= What to produce =
Write out all of the data exactly as it appears.

────────────────────

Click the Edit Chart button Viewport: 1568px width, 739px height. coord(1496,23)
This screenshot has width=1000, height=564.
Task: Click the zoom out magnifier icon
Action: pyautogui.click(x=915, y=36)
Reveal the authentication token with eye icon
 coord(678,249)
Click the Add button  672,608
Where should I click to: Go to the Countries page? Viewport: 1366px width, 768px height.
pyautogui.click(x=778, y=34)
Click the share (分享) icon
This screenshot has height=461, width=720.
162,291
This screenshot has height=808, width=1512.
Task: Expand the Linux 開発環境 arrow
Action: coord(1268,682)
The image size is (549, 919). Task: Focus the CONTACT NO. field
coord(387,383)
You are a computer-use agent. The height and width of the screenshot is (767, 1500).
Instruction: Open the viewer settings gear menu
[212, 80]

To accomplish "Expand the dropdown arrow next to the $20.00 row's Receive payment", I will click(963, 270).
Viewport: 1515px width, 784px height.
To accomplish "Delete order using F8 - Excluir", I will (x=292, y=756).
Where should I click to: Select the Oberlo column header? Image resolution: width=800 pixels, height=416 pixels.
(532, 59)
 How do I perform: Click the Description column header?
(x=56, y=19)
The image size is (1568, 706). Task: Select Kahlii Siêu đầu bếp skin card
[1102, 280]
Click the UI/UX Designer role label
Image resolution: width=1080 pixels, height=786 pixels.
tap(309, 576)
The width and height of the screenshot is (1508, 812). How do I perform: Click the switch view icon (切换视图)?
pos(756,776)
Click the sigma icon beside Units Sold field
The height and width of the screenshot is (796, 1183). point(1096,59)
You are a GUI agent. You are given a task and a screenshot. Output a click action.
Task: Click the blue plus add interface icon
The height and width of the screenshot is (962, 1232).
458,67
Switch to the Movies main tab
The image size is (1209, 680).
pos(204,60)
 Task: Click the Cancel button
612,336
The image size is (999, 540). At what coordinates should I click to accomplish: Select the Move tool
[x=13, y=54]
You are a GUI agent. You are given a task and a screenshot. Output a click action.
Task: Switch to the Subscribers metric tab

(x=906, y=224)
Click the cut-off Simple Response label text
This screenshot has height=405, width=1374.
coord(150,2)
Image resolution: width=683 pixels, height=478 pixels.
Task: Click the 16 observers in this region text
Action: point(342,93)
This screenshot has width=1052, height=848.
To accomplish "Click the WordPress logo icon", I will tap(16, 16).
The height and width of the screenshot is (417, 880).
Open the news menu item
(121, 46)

────────────────────

= Output below =
Click the Edit Chart button Viewport: 1568px width, 739px height. coord(1496,23)
This screenshot has width=1000, height=564.
Task: Click the zoom out magnifier icon
Action: pyautogui.click(x=915, y=36)
Reveal the authentication token with eye icon
 coord(678,249)
Click the Add button  672,608
Where should I click to: Go to the Countries page? Viewport: 1366px width, 768px height.
pyautogui.click(x=778, y=34)
Click the share (分享) icon
This screenshot has height=461, width=720.
162,291
This screenshot has height=808, width=1512.
Task: Expand the Linux 開発環境 arrow
Action: coord(1268,682)
The image size is (549, 919). Task: Focus the CONTACT NO. field
coord(387,383)
You are a computer-use agent. The height and width of the screenshot is (767, 1500).
Instruction: Open the viewer settings gear menu
[212, 80]

To accomplish "Expand the dropdown arrow next to the $20.00 row's Receive payment", I will click(963, 270).
Viewport: 1515px width, 784px height.
To accomplish "Delete order using F8 - Excluir", I will (x=292, y=756).
Where should I click to: Select the Oberlo column header? Image resolution: width=800 pixels, height=416 pixels.
(532, 59)
 How do I perform: Click the Description column header?
(x=56, y=19)
The image size is (1568, 706). Task: Select Kahlii Siêu đầu bếp skin card
[1102, 280]
Click the UI/UX Designer role label
Image resolution: width=1080 pixels, height=786 pixels.
tap(309, 576)
The width and height of the screenshot is (1508, 812). How do I perform: Click the switch view icon (切换视图)?
pos(756,776)
Click the sigma icon beside Units Sold field
The height and width of the screenshot is (796, 1183). point(1096,59)
You are a GUI agent. You are given a task and a screenshot. Output a click action.
Task: Click the blue plus add interface icon
The height and width of the screenshot is (962, 1232).
458,67
Switch to the Movies main tab
The image size is (1209, 680).
pos(204,60)
 Task: Click the Cancel button
612,336
The image size is (999, 540). At what coordinates should I click to accomplish: Select the Move tool
[x=13, y=54]
You are a GUI agent. You are given a task and a screenshot. Output a click action.
Task: Switch to the Subscribers metric tab

(x=906, y=224)
Click the cut-off Simple Response label text
This screenshot has height=405, width=1374.
coord(150,2)
Image resolution: width=683 pixels, height=478 pixels.
Task: Click the 16 observers in this region text
Action: point(342,93)
This screenshot has width=1052, height=848.
To accomplish "Click the WordPress logo icon", I will tap(16, 16).
The height and width of the screenshot is (417, 880).
Open the news menu item
(121, 46)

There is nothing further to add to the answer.